* **DIRECTIONS**
From the material below, list every line containing "computer".

* **DATA FOR THIS TASK**
--- START ---
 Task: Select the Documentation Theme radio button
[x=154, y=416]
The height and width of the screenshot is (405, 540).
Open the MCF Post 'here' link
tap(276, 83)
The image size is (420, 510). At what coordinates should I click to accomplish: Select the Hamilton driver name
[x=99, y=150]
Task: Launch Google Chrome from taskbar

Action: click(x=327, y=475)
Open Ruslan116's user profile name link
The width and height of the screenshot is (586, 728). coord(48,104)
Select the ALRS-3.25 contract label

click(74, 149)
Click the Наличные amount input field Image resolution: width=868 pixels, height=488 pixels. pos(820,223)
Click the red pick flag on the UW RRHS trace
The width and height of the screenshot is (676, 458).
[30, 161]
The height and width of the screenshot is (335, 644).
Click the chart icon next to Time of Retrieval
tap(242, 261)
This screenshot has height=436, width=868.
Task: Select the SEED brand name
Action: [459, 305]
--- END ---
--- START ---
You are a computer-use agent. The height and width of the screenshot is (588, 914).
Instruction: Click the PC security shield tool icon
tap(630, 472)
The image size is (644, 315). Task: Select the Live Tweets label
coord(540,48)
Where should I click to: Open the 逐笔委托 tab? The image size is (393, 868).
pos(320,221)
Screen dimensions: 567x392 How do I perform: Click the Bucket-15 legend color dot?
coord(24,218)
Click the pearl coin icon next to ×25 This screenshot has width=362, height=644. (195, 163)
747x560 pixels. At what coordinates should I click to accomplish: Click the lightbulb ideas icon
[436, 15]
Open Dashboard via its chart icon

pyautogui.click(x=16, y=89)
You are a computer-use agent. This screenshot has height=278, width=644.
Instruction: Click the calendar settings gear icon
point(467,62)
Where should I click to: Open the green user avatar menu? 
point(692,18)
--- END ---
* **RESULT**
You are a computer-use agent. The height and width of the screenshot is (588, 914).
You are a computer-use agent. This screenshot has height=278, width=644.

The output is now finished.